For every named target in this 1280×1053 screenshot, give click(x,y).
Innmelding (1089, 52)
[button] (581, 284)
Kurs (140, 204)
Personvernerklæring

- - -

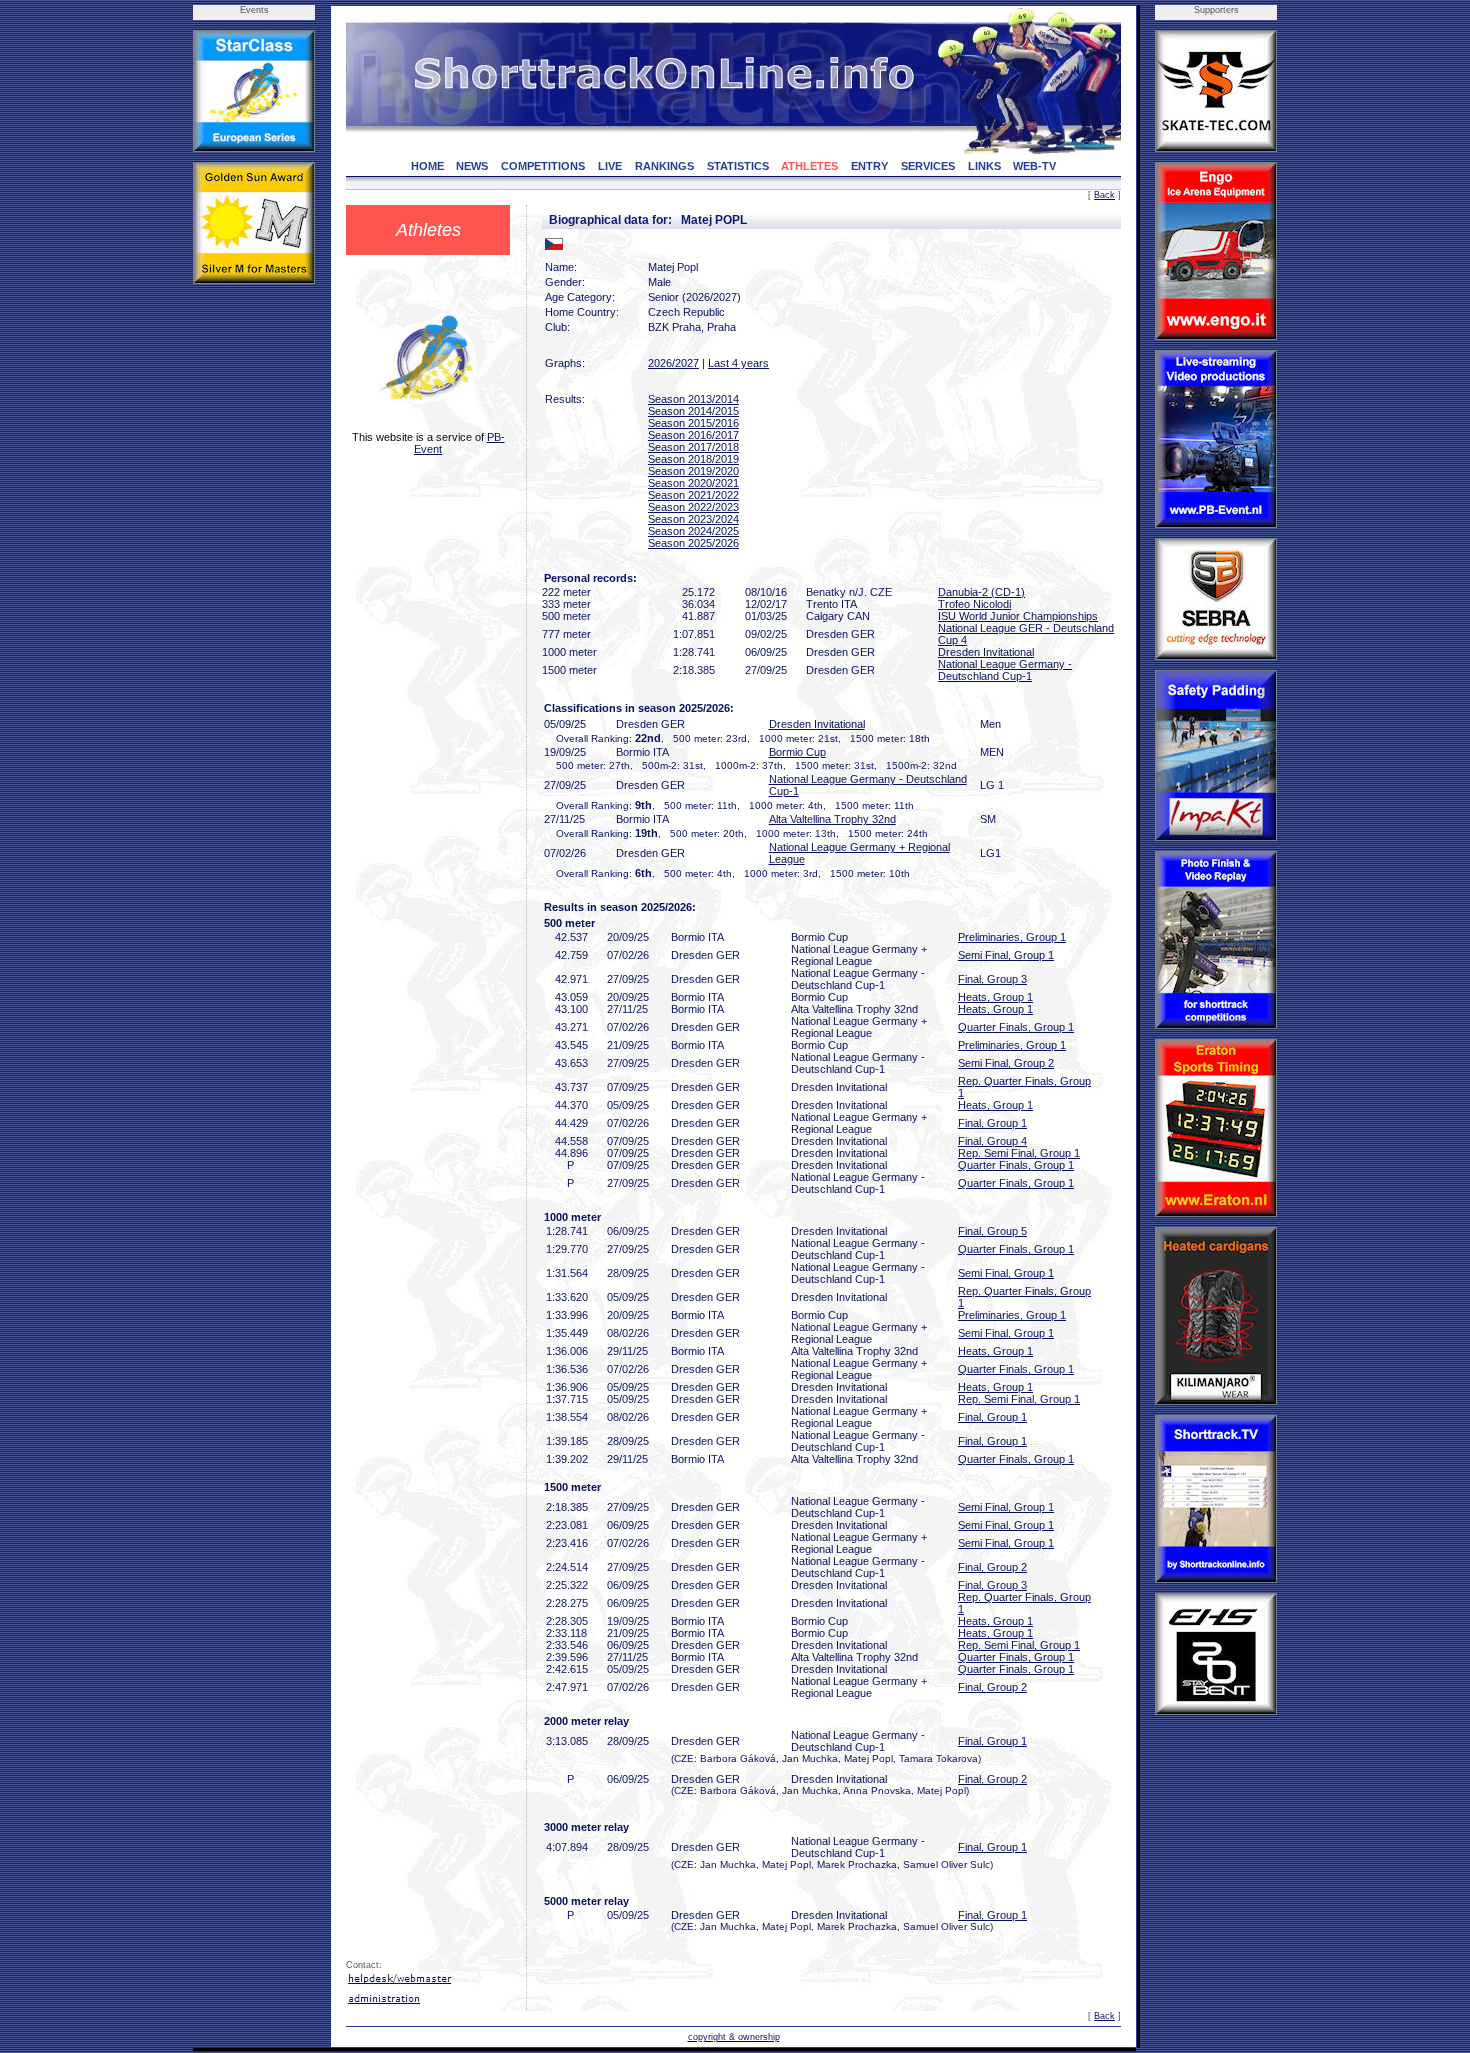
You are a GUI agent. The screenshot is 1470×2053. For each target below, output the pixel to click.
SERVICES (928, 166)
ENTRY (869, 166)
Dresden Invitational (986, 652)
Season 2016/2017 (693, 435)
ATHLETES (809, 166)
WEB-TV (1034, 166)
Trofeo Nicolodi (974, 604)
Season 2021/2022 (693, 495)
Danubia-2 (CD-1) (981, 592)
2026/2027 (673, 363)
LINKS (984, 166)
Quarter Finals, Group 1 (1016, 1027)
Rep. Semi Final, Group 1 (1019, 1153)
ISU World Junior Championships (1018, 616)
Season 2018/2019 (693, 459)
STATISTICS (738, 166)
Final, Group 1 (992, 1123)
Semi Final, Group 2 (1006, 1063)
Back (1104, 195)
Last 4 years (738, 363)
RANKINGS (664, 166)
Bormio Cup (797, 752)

- - -

§ **WORK TASK**
Print exactly the lines above from the one with "For every named" to the one with "Personvernerklæring", including both.

§ **OUTPUT**
For every named target in this 1280×1053 screenshot, give click(x,y).
Innmelding (1089, 52)
[button] (581, 284)
Kurs (140, 204)
Personvernerklæring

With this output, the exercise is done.